L’un des reproches fait à l’Université est de délivrer un discours théorique que les étudiants transformeraient en pratique au sein des écoles professionnelles ou lors de leur premier emploi. La distinction peut agacer : le «théoricien» doit bien avoir conscience des contraintes pratiques quand le «praticien» doit bien avoir connaissance de la «théorie». «Théorie» et «pratique» entretiennent ainsi d’étroites relations : la «théorie» n’est qu’une manière de présenter les choses, quand la «pratique» est une manière de les mettre en œuvre. L’une et l’autre s’enrichissent mutuellement sans qu’il soit possible de les séparer clairement. Si un conflit peut apparaître entre elles, c’est parce qu’elles sont trop séparées l’une de l’autre : l’on aura beau disserter et opérer une construction intellectuelle séduisante, cela n’aura guère d’intérêt s’il n’y a pas de lien avec la «vraie vie» ; l’on aura beau se gargariser d’empirisme, cela n’aura guère de portée si l’on n’essaie pas de le comprendre.

 

Dès lors, comment ne pas se réjouir de voir des étudiants -essentiellement non juristes- mettre en œuvre leurs cours et séminaires relatifs aux conflits sociaux ? A la manière des cliniques du droit qui sont notamment destinées à faire vivre à l’extérieur les règles enseignées à l’intérieur, les récents blocages universitaires pourraient être vus comme des travaux pratiques d’histoire de la contestation, comme une application des principes enseignés, à la différence que cette extériorisation des connaissances passe par un curieux renfermement sur soi, le blocus supposant, par définition, de ne pas sortir du lieu bloqué. On a même vu de savants conférenciers expliquer doctement l’intérêt qu’il y avait à se barricader, l’empêchement des examens permettant miraculeusement la réussite à un diplôme. Les modalités des blocages sont regrettables et donnent lieu à leur lot de débordements condamnables, qu’il s’agisse de cagoulés armés, de cocktails Molotov, ou des dégradations diverses et variées.
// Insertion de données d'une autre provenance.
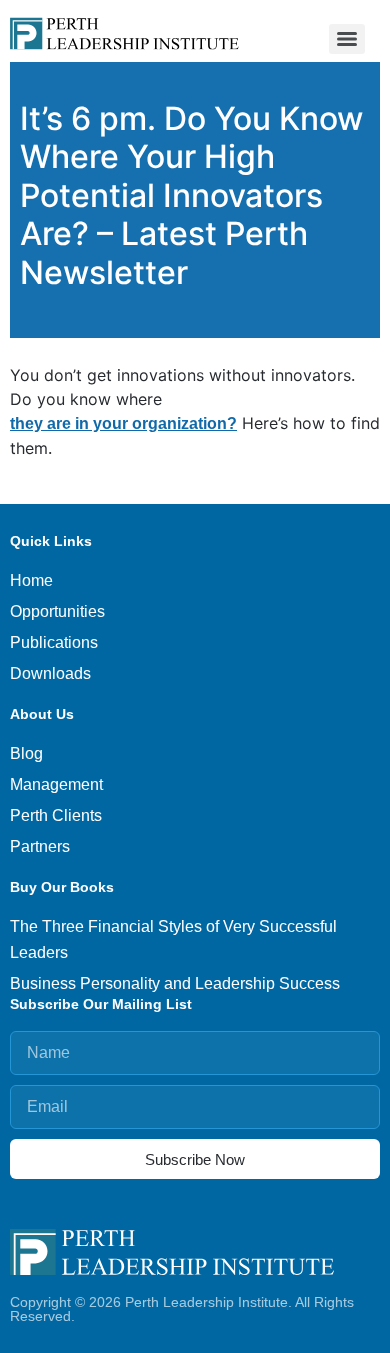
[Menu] (347, 39)
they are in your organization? (123, 423)
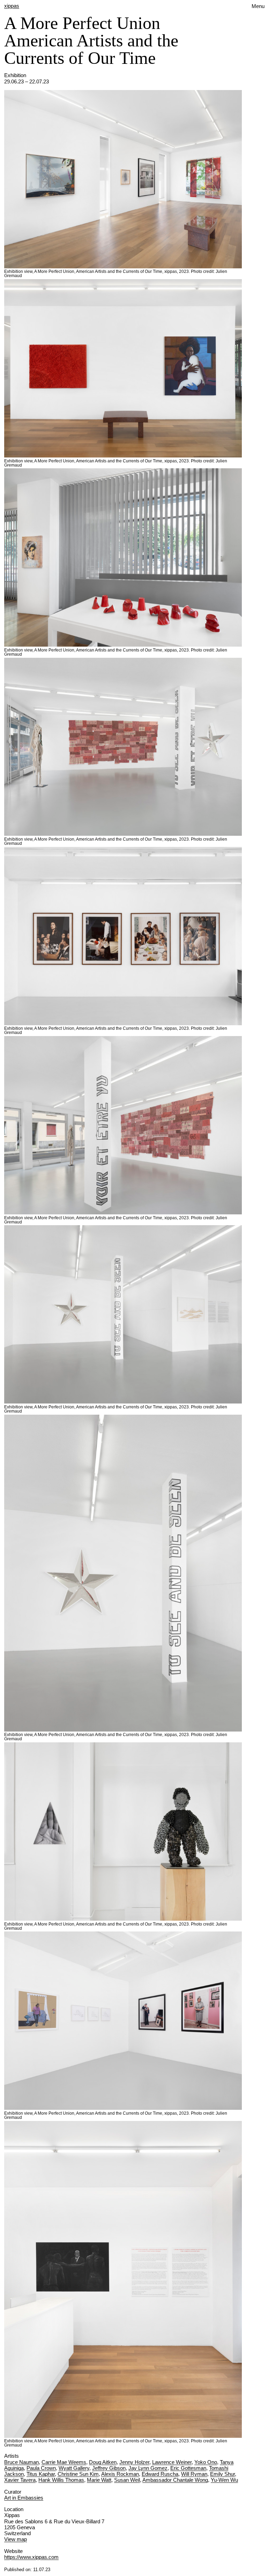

Des erreurs sont commises de tous les côtés, chacun se pressant de condamner fermement, de suspendre disciplinairement, de revendiquer énergiquement. Ceux qui s’érigent en révolutionnaires s’étonnent d’être traités comme tels lors des expulsions ; ceux qui se prétendent victimes n’hésitent pas à dénoncer calomnieusement des enseignants dont le seul tort est d’avoir été présent, en appelant, sous le courage de l’anonymat, à la vengeance.  Ces erreurs peuvent être mises sur le compte de la jeunesse -qui, après tout, revendique le droit de se tromper et apprendra de ses errements- ou de la démagogie -qui n’épargne d’ailleurs pas les opposants aux blocages- et, plus sûrement sans doute, de l’idiotie. Tout se mélange et tout le monde y perd : les bloqueurs qui se discréditent eux-mêmes ; les enseignants attristés de lire qu’une fac occupée est une fac libérée, quand le propre de l’Université est justement d’accéder à une forme de liberté par la compréhension du monde ; les étudiants empêchés, boursiers et salariés, qui pensent à leur année. Triste situation qui n’empêche pourtant pas d’en rire. Un chien est ainsi apparu qui, en quelques heures, après avoir évidemment attisé la rancœur, a réussi, avec un peu d’humour, à relativiser les enjeux en faisant sourire bloqués et bloqueurs.

 

D’autres contestations sont plus préoccupantes, parce qu’elles ne sont plus le fait de mouvements étudiants dont l’essence est la protestation, mais parce qu’elles émanent de professionnels soucieux du sort des justiciables. Le retentissement médiatique est inversement proportionnel aux enjeux. L’on a vu et entendu le Défenseur des droits hausser le ton pour expliquer à des députés ignorants que les droits fondamentaux sont tout sauf théoriques, sauf si l’on choisit de les nier. Et les opinions sont restées figées, confirmant, s’il en était besoin, que celui qui ne peut ou ne veut comprendre ne risque pas de changer d’avis. Lorsque les avocats, greffiers et magistrats battent le pavé pour dénoncer une réforme et sa méthode, ils sont inaudibles et n’intéressent pas grand monde, soupçonnés de défendre leurs intérêts personnels, quand ils alertent justement sur le danger qu’il y aurait à voir devenir théoriques des choses aussi banales que l’accès au juge ou les droits de la défense. Car la pratique est budgétaire, il ne faut pas l’oublier. Plus récemment, c’est même l’enseignement pratique des élèves-avocats parisiens qui tend à devenir théorique, puisque le nouveau Palais de Justice leur interdit pour le moment l’accès à la permanence pénale, au juge d’application des peines, au tribunal pour enfants et aux pôles de l’instruction. Au moins auront-ils accès aux salles d’audience où les prévenus comparaîtront derrière des vitres. Qu’importe, nous dit-on, puisque les magistrats sont si éclairés qu’ils connaissent l’importance de la présomption d’innocence. C’est oublier que la justice se donne aussi à voir et que l’image ainsi renvoyée n’est guère flatteuse. Rions donc, «théoriciens» et «praticiens», des révolutionnaires en carton, mais écoutons aussi leurs quelques leçons.

 


 

Sommaire de la revue Lexbase Pénal n° 4 du 19 avril 2018

 

L’incrimination générale de blanchiment d’argent précisée par 20 ans de jurisprudence

par Jérôme Lasserre Capdeville, Maître de conférences HDR, Université de Strasbourg

 

Saisies pénales : axes de défense

par Vincent Ollivier, Avocat à la Cour, ancien secrétaire de la Conférence

 

Panorama de droit pénal spécial (janvier 2017 à mars 2018)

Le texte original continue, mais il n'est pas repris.